Once an occasional feature, Meyers' "A Closer Look" segment is like a newspaper opened every day at the top of his show. There's so much to work with that he said he toggles between "multiple constitutional crises" and "mundane, every day weirdness," like confusing comments Trump made about historical figure Frederick Douglass.

"The Daily Show's" Noah did a "Profile in Tremendousness" about Trump's Supreme Court nominee, Neil Gorsuch, mocking the jurist's story about crying when he first learned of the death of former Supreme Court Justice Antonin Scalia as "the whitest thing I've ever heard."

"Daily Show" correspondent Hasan Minhaj has also emerged as an important voice, a Muslim comedian at a time many Muslims feel under attack.

Into this maelstrom steps Oliver. He's made it a point in past years to say he wanted to avoid the day-to-day tumult of politics, believing it best suited to those with a nightly platform while he concentrates on his investigative comedy. But some things are hard to resist, and his show about Trump's family name change from "Drumpf" was one of last season's highlights.

How much will Trump dominate his upcoming round of shows?

"We'll work it out," he said. "I could lie to your face again. I don't know. We're very anxious to not make it all Trump all of the time, both for the level of interest and on a level of what the human soul can sustain."

Oliver said that "there's a lot of low-hanging fruit with an administration like this and you kind of have to reach past that."

Bee and her staff had a "what now?" meeting after an election they weren't alone in thinking would turn out differently.

"We thought, OK, we all need to think about being in a place where we're probably going to be quite critical of a sitting president," she recalled. "What does that mean for us? I don't know if it's going to change anything particularly, but it's important for us to think about."

Bee hasn't soft-pedaled her comedy, and she recently announced plans for a non-Trump alternative to this spring's White House Correspondents dinner, an annual gathering of Washington media with the president and other elected officials. But she has recognized other views, like her bid to find some common ground with conservative commentator Glenn Beck.

The show also has to make a special effort to find some moments of joy each week, she said.

"There is so much happening, so much coming at us on a daily basis, that we do have to think about what we can do that's just plain silly," she said.

Colbert, whose show had been floundering so much that early last year there were whispers it wouldn't last, sharpened his focus during the campaign to become pointedly topical. He's not been afraid to bring back his former Comedy Central character and former Comedy Central colleague, Jon Stewart. When he returned from a vacation following Trump's inaugural, more than 4 million people sought out his first monologue on YouTube.

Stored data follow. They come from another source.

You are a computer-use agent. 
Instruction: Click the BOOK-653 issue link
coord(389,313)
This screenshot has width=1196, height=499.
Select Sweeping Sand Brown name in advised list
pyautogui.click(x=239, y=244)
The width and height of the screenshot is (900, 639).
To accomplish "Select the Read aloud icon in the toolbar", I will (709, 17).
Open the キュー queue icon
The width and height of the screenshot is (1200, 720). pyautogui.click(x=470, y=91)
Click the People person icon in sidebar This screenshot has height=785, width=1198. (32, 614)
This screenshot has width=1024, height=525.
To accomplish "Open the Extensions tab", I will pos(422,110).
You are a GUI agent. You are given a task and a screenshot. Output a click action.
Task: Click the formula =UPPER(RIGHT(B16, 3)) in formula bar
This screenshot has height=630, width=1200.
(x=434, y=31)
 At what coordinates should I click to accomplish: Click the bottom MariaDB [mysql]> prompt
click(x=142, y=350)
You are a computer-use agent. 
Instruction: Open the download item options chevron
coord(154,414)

Last week, Colbert also beat NBC's "Tonight" show host Jimmy Fallon in the ratings for the first time since the week Colbert took over for David Letterman on the "Late Show" in September 2015.

Colbert walks a careful line, since CBS is dominant in the parts of the country where Trump has his strongest base, but he's been careful to mock Trump, and not necessarily the people who supported him.

Fallon, who's been the late-night comedy king from the instant he took over from Jay Leno in 2014, is the one comic clearly struggling in the new era. Critics and Trump opponents criticized him last fall for a cringeworthy interview with the Republican candidate where Fallon playfully mussed his hair. When Fallon brought back his Trump impersonation recently, that fell flat, too.

"Being soft in an era when Fallon competitors like Samantha Bee, Seth Meyers, Stephen Colbert and Trevor Noah are delivering strong critiques of the president could hurt Fallon and his 'Tonight' show in the long run," critic Laura Bradley wrote in Vanity Fair.

Fallon's form of breezy comedy felt right for the times three years ago, much less so now. He's evidence of how things can change -- and may change again still.

It's a blistering pace to keep up with. As Meyers noted, "two weeks into the Trump presidency, and already it feels like two years."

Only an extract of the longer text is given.